- **Task to complete**: Each record is to be transcribed in full and exactly.

- **Provided records**:
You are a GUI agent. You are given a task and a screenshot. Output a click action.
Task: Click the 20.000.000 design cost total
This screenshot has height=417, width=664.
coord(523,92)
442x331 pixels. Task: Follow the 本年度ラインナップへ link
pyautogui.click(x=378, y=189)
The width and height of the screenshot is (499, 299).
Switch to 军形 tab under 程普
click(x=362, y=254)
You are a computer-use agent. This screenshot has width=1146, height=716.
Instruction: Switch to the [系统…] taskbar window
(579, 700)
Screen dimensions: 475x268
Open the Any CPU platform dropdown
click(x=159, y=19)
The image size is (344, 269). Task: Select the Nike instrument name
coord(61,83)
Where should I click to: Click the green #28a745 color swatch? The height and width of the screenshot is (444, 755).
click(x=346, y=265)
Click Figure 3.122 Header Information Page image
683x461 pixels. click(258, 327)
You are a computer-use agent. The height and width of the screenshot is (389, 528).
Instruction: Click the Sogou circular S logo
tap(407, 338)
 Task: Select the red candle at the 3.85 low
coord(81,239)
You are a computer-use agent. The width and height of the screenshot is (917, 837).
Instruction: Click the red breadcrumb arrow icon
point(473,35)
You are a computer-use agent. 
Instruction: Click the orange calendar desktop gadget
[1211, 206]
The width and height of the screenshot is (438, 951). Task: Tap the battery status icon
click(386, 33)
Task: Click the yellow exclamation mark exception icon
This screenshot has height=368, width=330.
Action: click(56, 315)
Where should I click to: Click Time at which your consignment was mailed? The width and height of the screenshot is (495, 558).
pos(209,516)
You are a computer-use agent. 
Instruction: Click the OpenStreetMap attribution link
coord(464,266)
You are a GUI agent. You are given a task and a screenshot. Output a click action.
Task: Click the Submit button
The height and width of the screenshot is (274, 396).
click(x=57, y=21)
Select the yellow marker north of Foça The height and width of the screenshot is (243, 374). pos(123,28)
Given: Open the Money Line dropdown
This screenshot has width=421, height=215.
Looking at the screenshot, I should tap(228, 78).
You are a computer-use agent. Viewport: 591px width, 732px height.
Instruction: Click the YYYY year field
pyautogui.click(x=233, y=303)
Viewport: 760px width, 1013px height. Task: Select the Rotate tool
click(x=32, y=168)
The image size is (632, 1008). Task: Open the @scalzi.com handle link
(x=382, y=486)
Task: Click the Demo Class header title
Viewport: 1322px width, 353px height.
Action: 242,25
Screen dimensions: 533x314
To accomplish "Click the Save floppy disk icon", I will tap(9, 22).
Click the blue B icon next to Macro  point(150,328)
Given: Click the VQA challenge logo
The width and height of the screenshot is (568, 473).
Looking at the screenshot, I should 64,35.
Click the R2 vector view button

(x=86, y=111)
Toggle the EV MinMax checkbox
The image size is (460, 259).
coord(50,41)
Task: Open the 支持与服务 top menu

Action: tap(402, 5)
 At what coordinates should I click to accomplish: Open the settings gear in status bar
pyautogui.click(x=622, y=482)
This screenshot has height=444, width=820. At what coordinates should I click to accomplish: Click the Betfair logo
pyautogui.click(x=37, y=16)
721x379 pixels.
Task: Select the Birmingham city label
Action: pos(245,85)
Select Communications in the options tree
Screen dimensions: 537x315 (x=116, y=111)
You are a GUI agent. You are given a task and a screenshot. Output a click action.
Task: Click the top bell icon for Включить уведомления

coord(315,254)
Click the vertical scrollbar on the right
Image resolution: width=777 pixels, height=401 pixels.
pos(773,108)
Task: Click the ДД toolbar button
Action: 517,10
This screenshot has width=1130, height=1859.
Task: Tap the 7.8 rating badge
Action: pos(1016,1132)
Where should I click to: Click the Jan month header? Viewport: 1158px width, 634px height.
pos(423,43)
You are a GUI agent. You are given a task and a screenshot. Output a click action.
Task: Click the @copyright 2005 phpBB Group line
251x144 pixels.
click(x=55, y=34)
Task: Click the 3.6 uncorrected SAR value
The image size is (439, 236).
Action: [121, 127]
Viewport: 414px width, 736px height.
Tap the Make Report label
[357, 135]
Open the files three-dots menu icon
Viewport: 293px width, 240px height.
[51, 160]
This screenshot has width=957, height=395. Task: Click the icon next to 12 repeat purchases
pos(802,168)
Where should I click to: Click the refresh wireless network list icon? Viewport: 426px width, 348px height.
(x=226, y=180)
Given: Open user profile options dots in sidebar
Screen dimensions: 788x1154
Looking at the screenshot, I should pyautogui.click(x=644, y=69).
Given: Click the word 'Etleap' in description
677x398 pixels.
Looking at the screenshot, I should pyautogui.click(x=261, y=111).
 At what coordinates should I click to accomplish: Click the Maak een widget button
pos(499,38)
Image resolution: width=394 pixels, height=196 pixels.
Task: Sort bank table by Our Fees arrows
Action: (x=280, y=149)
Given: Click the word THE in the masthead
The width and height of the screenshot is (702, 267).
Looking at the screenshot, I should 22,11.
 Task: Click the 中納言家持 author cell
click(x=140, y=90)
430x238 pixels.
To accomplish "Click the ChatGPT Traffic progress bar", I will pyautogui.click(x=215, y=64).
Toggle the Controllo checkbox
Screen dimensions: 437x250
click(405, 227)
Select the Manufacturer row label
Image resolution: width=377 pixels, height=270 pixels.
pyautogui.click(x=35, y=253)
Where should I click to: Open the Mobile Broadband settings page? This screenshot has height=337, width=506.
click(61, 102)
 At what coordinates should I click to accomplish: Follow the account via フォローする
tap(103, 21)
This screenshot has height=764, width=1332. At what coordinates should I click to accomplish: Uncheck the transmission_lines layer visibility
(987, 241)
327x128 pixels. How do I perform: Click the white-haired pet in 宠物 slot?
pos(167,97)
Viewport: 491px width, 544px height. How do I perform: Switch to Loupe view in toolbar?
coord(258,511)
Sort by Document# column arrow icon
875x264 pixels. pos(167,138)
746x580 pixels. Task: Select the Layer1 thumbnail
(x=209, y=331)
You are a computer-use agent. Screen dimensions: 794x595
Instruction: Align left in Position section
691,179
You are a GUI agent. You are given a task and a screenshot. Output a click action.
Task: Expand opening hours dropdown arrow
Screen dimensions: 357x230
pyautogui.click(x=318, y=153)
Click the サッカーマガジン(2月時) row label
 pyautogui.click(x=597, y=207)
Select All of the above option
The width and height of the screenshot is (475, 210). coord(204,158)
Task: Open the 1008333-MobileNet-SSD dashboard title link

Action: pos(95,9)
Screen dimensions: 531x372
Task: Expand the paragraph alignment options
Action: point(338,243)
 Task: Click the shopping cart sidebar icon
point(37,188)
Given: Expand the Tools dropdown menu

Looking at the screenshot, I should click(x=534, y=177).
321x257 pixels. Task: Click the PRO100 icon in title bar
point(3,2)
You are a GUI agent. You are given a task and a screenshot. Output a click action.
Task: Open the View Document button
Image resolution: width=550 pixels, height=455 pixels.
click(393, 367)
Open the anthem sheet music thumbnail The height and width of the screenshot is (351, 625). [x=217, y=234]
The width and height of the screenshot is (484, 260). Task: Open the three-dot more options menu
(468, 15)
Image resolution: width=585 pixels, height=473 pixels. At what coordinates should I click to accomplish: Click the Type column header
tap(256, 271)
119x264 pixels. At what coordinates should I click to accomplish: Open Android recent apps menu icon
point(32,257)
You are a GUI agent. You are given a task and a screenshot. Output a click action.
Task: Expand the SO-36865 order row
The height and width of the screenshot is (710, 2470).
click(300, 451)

- **Exercise solution**:
You are a GUI agent. You are given a task and a screenshot. Output a click action.
Task: Click the 20.000.000 design cost total
This screenshot has height=417, width=664.
coord(523,92)
442x331 pixels. Task: Follow the 本年度ラインナップへ link
pyautogui.click(x=378, y=189)
The width and height of the screenshot is (499, 299).
Switch to 军形 tab under 程普
click(x=362, y=254)
You are a computer-use agent. This screenshot has width=1146, height=716.
Instruction: Switch to the [系统…] taskbar window
(579, 700)
Screen dimensions: 475x268
Open the Any CPU platform dropdown
click(x=159, y=19)
The image size is (344, 269). Task: Select the Nike instrument name
coord(61,83)
Where should I click to: Click the green #28a745 color swatch? The height and width of the screenshot is (444, 755).
click(x=346, y=265)
Click Figure 3.122 Header Information Page image
683x461 pixels. click(258, 327)
You are a computer-use agent. The height and width of the screenshot is (389, 528).
Instruction: Click the Sogou circular S logo
tap(407, 338)
 Task: Select the red candle at the 3.85 low
coord(81,239)
You are a computer-use agent. The width and height of the screenshot is (917, 837).
Instruction: Click the red breadcrumb arrow icon
point(473,35)
You are a computer-use agent. 
Instruction: Click the orange calendar desktop gadget
[1211, 206]
The width and height of the screenshot is (438, 951). Task: Tap the battery status icon
click(386, 33)
Task: Click the yellow exclamation mark exception icon
This screenshot has height=368, width=330.
Action: click(56, 315)
Where should I click to: Click Time at which your consignment was mailed? The width and height of the screenshot is (495, 558).
pos(209,516)
You are a computer-use agent. 
Instruction: Click the OpenStreetMap attribution link
coord(464,266)
You are a GUI agent. You are given a task and a screenshot. Output a click action.
Task: Click the Submit button
The height and width of the screenshot is (274, 396).
click(x=57, y=21)
Select the yellow marker north of Foça The height and width of the screenshot is (243, 374). pos(123,28)
Given: Open the Money Line dropdown
This screenshot has width=421, height=215.
Looking at the screenshot, I should tap(228, 78).
You are a computer-use agent. Viewport: 591px width, 732px height.
Instruction: Click the YYYY year field
pyautogui.click(x=233, y=303)
Viewport: 760px width, 1013px height. Task: Select the Rotate tool
click(x=32, y=168)
The image size is (632, 1008). Task: Open the @scalzi.com handle link
(x=382, y=486)
Task: Click the Demo Class header title
Viewport: 1322px width, 353px height.
Action: 242,25
Screen dimensions: 533x314
To accomplish "Click the Save floppy disk icon", I will tap(9, 22).
Click the blue B icon next to Macro  point(150,328)
Given: Click the VQA challenge logo
The width and height of the screenshot is (568, 473).
Looking at the screenshot, I should 64,35.
Click the R2 vector view button

(x=86, y=111)
Toggle the EV MinMax checkbox
The image size is (460, 259).
coord(50,41)
Task: Open the 支持与服务 top menu

Action: tap(402, 5)
 At what coordinates should I click to accomplish: Open the settings gear in status bar
pyautogui.click(x=622, y=482)
This screenshot has height=444, width=820. At what coordinates should I click to accomplish: Click the Betfair logo
pyautogui.click(x=37, y=16)
721x379 pixels.
Task: Select the Birmingham city label
Action: pos(245,85)
Select Communications in the options tree
Screen dimensions: 537x315 (x=116, y=111)
You are a GUI agent. You are given a task and a screenshot. Output a click action.
Task: Click the top bell icon for Включить уведомления

coord(315,254)
Click the vertical scrollbar on the right
Image resolution: width=777 pixels, height=401 pixels.
pos(773,108)
Task: Click the ДД toolbar button
Action: 517,10
This screenshot has width=1130, height=1859.
Task: Tap the 7.8 rating badge
Action: pos(1016,1132)
Where should I click to: Click the Jan month header? Viewport: 1158px width, 634px height.
pos(423,43)
You are a GUI agent. You are given a task and a screenshot. Output a click action.
Task: Click the @copyright 2005 phpBB Group line
251x144 pixels.
click(x=55, y=34)
Task: Click the 3.6 uncorrected SAR value
The image size is (439, 236).
Action: [121, 127]
Viewport: 414px width, 736px height.
Tap the Make Report label
[357, 135]
Open the files three-dots menu icon
Viewport: 293px width, 240px height.
[51, 160]
This screenshot has width=957, height=395. Task: Click the icon next to 12 repeat purchases
pos(802,168)
Where should I click to: Click the refresh wireless network list icon? Viewport: 426px width, 348px height.
(x=226, y=180)
Given: Open user profile options dots in sidebar
Screen dimensions: 788x1154
Looking at the screenshot, I should pyautogui.click(x=644, y=69).
Given: Click the word 'Etleap' in description
677x398 pixels.
Looking at the screenshot, I should pyautogui.click(x=261, y=111).
 At what coordinates should I click to accomplish: Click the Maak een widget button
pos(499,38)
Image resolution: width=394 pixels, height=196 pixels.
Task: Sort bank table by Our Fees arrows
Action: (x=280, y=149)
Given: Click the word THE in the masthead
The width and height of the screenshot is (702, 267).
Looking at the screenshot, I should 22,11.
 Task: Click the 中納言家持 author cell
click(x=140, y=90)
430x238 pixels.
To accomplish "Click the ChatGPT Traffic progress bar", I will pyautogui.click(x=215, y=64).
Toggle the Controllo checkbox
Screen dimensions: 437x250
click(405, 227)
Select the Manufacturer row label
Image resolution: width=377 pixels, height=270 pixels.
pyautogui.click(x=35, y=253)
Where should I click to: Open the Mobile Broadband settings page? This screenshot has height=337, width=506.
click(61, 102)
 At what coordinates should I click to accomplish: Follow the account via フォローする
tap(103, 21)
This screenshot has height=764, width=1332. At what coordinates should I click to accomplish: Uncheck the transmission_lines layer visibility
(987, 241)
327x128 pixels. How do I perform: Click the white-haired pet in 宠物 slot?
pos(167,97)
Viewport: 491px width, 544px height. How do I perform: Switch to Loupe view in toolbar?
coord(258,511)
Sort by Document# column arrow icon
875x264 pixels. pos(167,138)
746x580 pixels. Task: Select the Layer1 thumbnail
(x=209, y=331)
You are a computer-use agent. Screen dimensions: 794x595
Instruction: Align left in Position section
691,179
You are a GUI agent. You are given a task and a screenshot. Output a click action.
Task: Expand opening hours dropdown arrow
Screen dimensions: 357x230
pyautogui.click(x=318, y=153)
Click the サッカーマガジン(2月時) row label
 pyautogui.click(x=597, y=207)
Select All of the above option
The width and height of the screenshot is (475, 210). coord(204,158)
Task: Open the 1008333-MobileNet-SSD dashboard title link

Action: pos(95,9)
Screen dimensions: 531x372
Task: Expand the paragraph alignment options
Action: point(338,243)
 Task: Click the shopping cart sidebar icon
point(37,188)
Given: Expand the Tools dropdown menu

Looking at the screenshot, I should click(x=534, y=177).
321x257 pixels. Task: Click the PRO100 icon in title bar
point(3,2)
You are a GUI agent. You are given a task and a screenshot. Output a click action.
Task: Open the View Document button
Image resolution: width=550 pixels, height=455 pixels.
click(393, 367)
Open the anthem sheet music thumbnail The height and width of the screenshot is (351, 625). [x=217, y=234]
The width and height of the screenshot is (484, 260). Task: Open the three-dot more options menu
(468, 15)
Image resolution: width=585 pixels, height=473 pixels. At what coordinates should I click to accomplish: Click the Type column header
tap(256, 271)
119x264 pixels. At what coordinates should I click to accomplish: Open Android recent apps menu icon
point(32,257)
You are a GUI agent. You are given a task and a screenshot. Output a click action.
Task: Expand the SO-36865 order row
The height and width of the screenshot is (710, 2470).
click(300, 451)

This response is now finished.